В середине XVII века на основе переработанного Пахомием текста Жития (так называемой Пространной редакции) Симон Азарьин создал новую редакцию. Слуга княжны Мстиславской, Симон Азарьин пришел в Лавру, чтобы излечиться от болезни, и был исцелен Архимандритом Дионисием. После этого Симон остался в монастыре и шесть лет был келейником преподобного Дионисия. С 1630 по 1634 год Азарьин состоял Строителем в приписном к Лавре Алатырском монастыре. После возвращения с Алатыря, в 1634 году Симон Азарьин стал Казначеем, а спустя двенадцать лет Келарем монастыря. Кроме Жития Преподобного Сергия, Симон создал Житие преподобного Дионисия, закончив его в 1654 году.

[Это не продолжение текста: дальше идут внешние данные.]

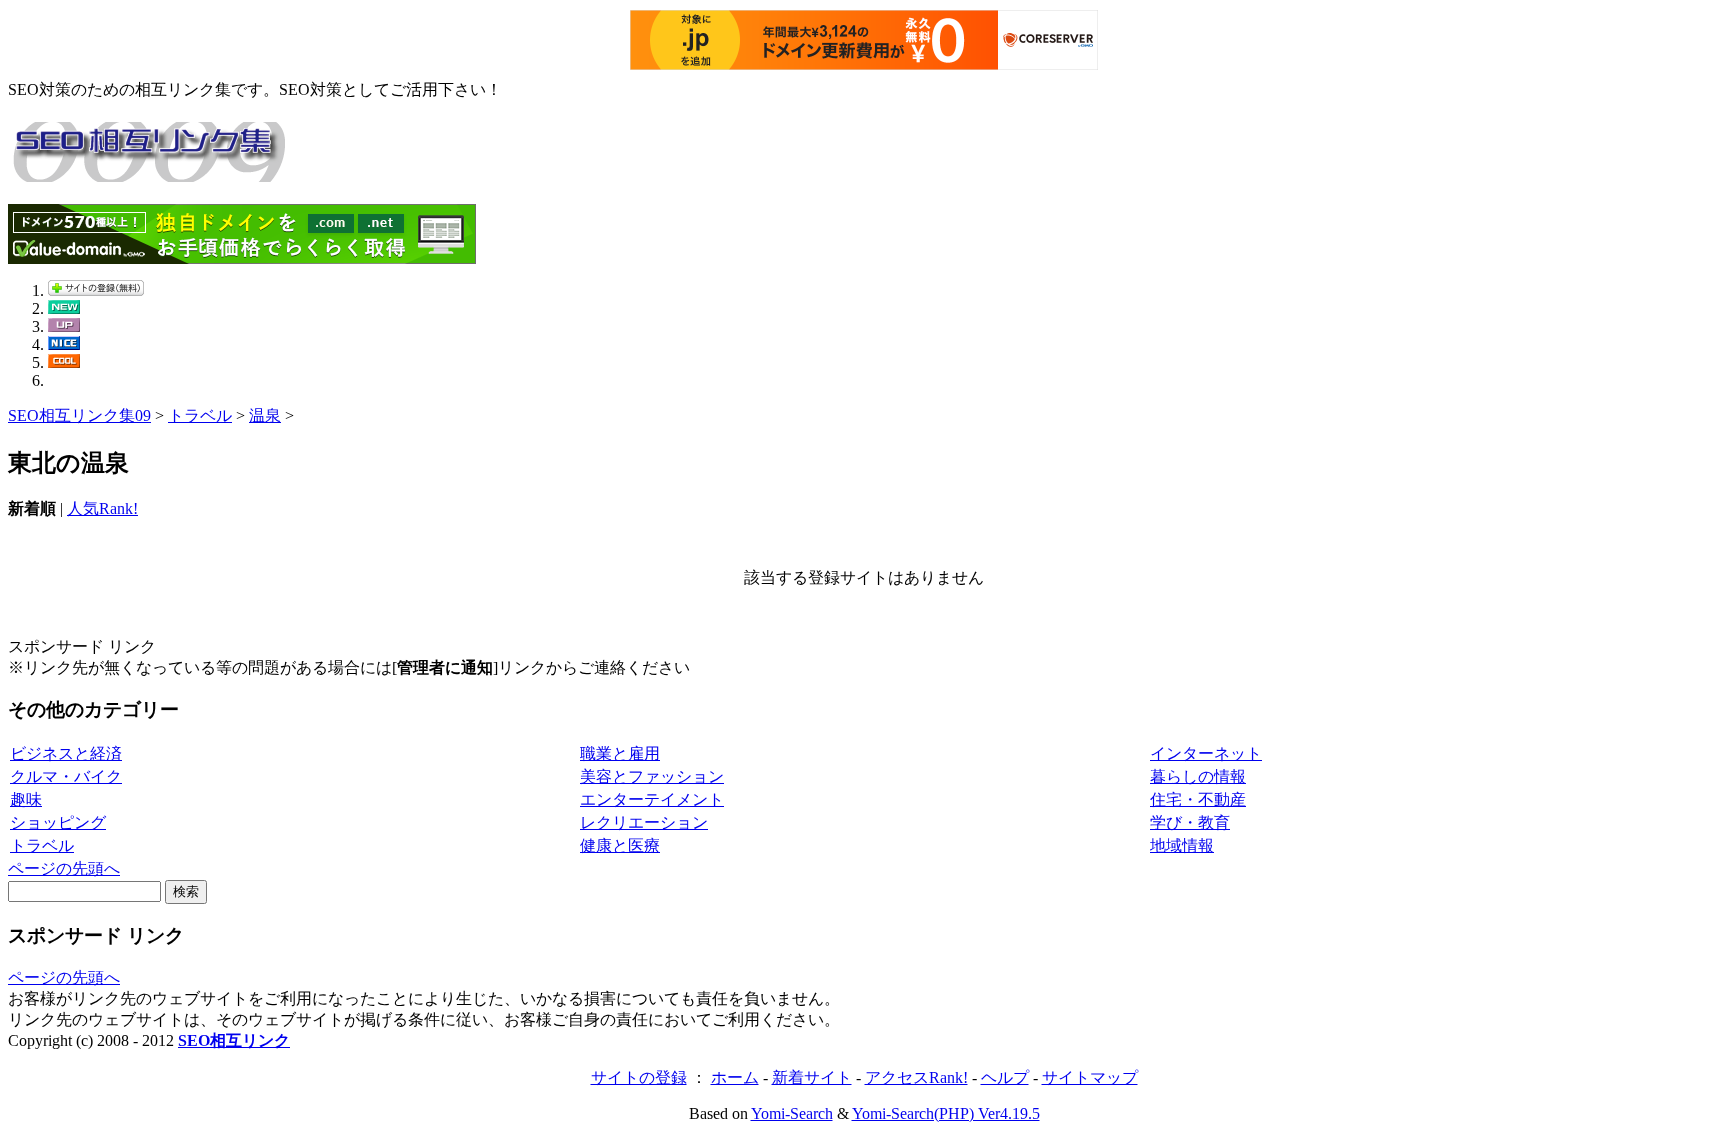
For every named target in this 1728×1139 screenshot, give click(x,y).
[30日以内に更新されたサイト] (64, 326)
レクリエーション (644, 822)
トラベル (200, 415)
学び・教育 (1190, 822)
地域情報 (1182, 845)
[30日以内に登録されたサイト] (64, 308)
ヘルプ (1005, 1077)
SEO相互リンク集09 (79, 415)
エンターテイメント (652, 799)
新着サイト (812, 1077)
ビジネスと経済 (66, 753)
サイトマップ (1090, 1077)
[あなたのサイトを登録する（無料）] (96, 290)
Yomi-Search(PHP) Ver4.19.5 (946, 1113)
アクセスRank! (916, 1077)
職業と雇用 (620, 753)
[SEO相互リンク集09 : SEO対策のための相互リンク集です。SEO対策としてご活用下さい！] (148, 171)
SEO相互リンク (234, 1040)
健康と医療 (620, 845)
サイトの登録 (639, 1077)
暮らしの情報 (1198, 776)
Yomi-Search (792, 1113)
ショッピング (58, 822)
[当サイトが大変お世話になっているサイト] (64, 344)
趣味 (26, 799)
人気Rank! (102, 508)
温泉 (265, 415)
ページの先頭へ (64, 868)
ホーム (735, 1077)
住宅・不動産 (1198, 799)
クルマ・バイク (66, 776)
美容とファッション (652, 776)
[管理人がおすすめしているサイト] (64, 362)
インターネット (1206, 753)
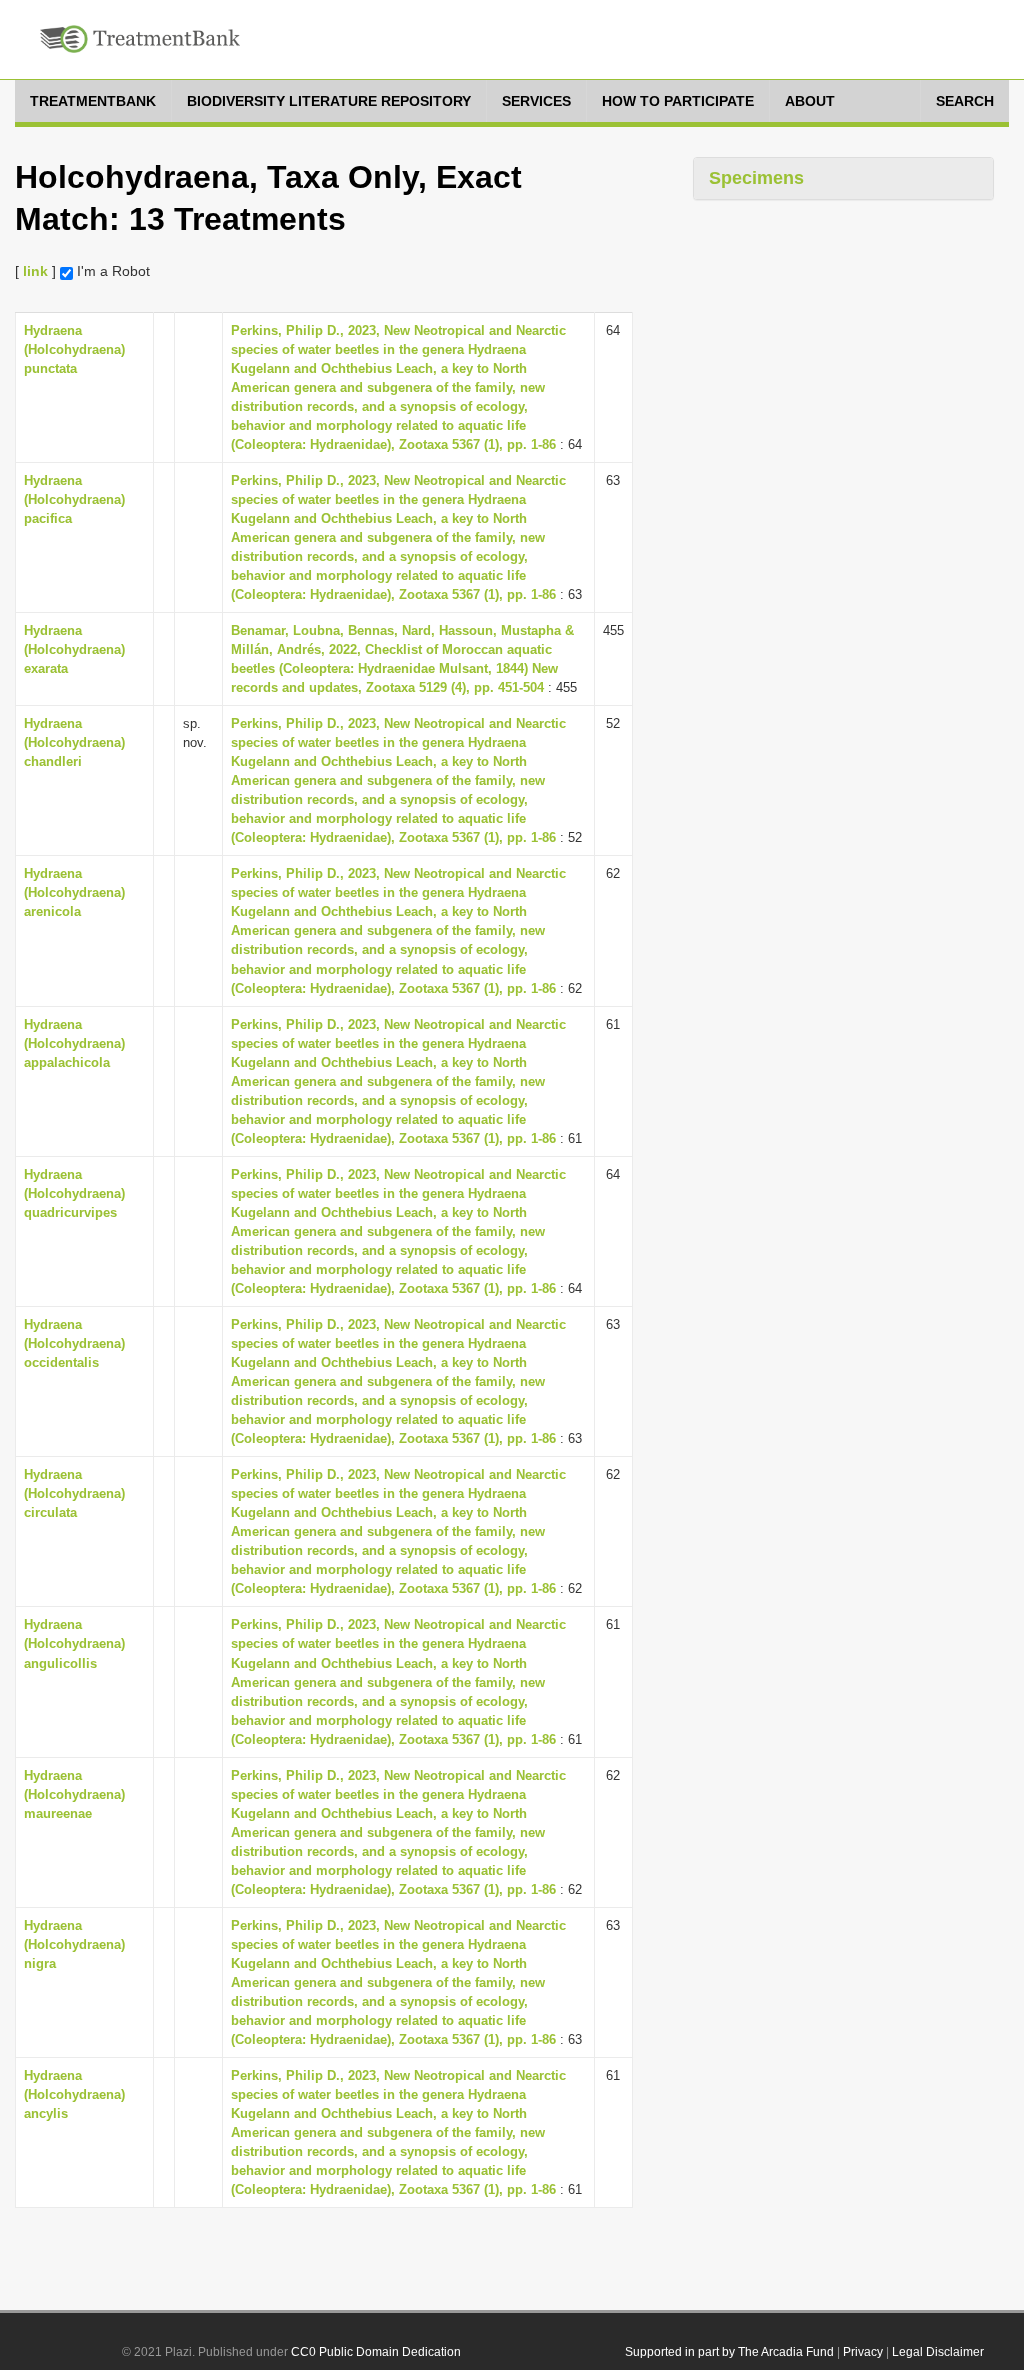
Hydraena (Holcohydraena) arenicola (74, 892)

Житие Сергия Радонежского в редакции Симона Азарьина вместе с Житием Игумена Никона, Похвальным словом Сергию и службами обоим святым было напечатано в Москве в 1646 году. Первые 53 главы Симоновой редакции (до рассказа об инокине Мариамии включительно) представляют собой текст Жития Епифания Премудрого в обработке Пахомия Логофета (Серба), который Симон разбил на главы и несколько переработал стилистически. Следующие 35 глав принадлежат собственно Симону Азарьину. Готовя Житие к изданию, Симон стремился собрать наиболее полный список сведений о чудесах Преподобного Сергия, известных со времени кончины святого до середины XVII века, но на Печатном дворе, как пишет сам Азарьин, мастера с недоверием отнеслись к его рассказу о новых чудесах и по своему произволу напечатали только 35 глав о чудесах, собранных Симоном, опустив остальные. В 1653 году по поручению Царя Алексея Михайловича Симон Азарьин доработал и дополнил Житие: он вернулся к неопубликованной части своей книги, добавил в нее ряд новых рассказов о чудесах Преподобного Сергия и снабдил эту вторую часть обширным предисловием, однако эти дополнения не были тогда изданы.

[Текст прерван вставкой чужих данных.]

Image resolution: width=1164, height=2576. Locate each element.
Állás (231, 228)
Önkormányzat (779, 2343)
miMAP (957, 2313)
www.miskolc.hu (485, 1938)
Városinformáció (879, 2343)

Первый раздел настоящего текста включает в себя собственно Житие Преподобного Сергия Радонежского, кончающееся его преставлением. 32 главы этого раздела представляют собой редакцию Жития, сделанную Пахомием Логофетом. Второй раздел, начинающийся повествованием об обретении мощей Сергия, посвящен посмертным чудесам Преподобного. Он включает в себя редакцию Жития Симона Азарьина, опубликованную им в 1646 году, и его позднюю часть 1653 года, содержащую добавления о новых чудесах и начинающуюся с предисловия.

Первые 32 главы Жития, а также Похвальное слово Преподобному Сергию приводятся в новом переводе, сделанном в ЦНЦ «Православная Энциклопедия» с учетом перевода М. Ф. Антоновой и Д. М. Буланина (Памятники литературы Древней Руси XIV – сер. ХV в. М., 1981. С. 256–429). Перевод глав 33–53, также как и остальных 35 глав, принадлежащих перу Симона Азарьина, осуществлен Л. П. Медведевой по изданию 1646 года. Перевод позднейших добавлений Симона Азарьина 1653 года сделан Л. П. Медведевой по рукописи, изданной С. Ф. Платоновым в Памятниках древней письменности и искусства (СПб., 1888. Т. 70). Разбивка на главы Пахомиевой редакции Жития сделана в соответствии с книгой Симона Азарьина.

ПРЕПОДОБНОГО И БОГОНОСНОГО ОТЦА НАШЕГО

ИГУМЕНА СЕРГИЯ ЧУДОТВОРЦА,

написанное Епифанием Премудрым

(по изданию 1646 года)

ВСТУПЛЕНИЕ


Слава Богу за все и за все дела, ради которых всегда прославляется великое и трисвятое приснославимое имя! Слава Вышнему Богу, в Троице славимому, Который есть наше упование, свет и жизнь, в Которого мы веруем, в Которого мы крестились. Которым мы живем, движемся и существуем! Слава Показавшему нам жизнь мужа святого и старца духовного! Господь знает, как прославить славящих Его и благословить благословляющих Его, и всегда прославляет Своих угодников, славящих Его чистой, богоугодной и добродетельной жизнью.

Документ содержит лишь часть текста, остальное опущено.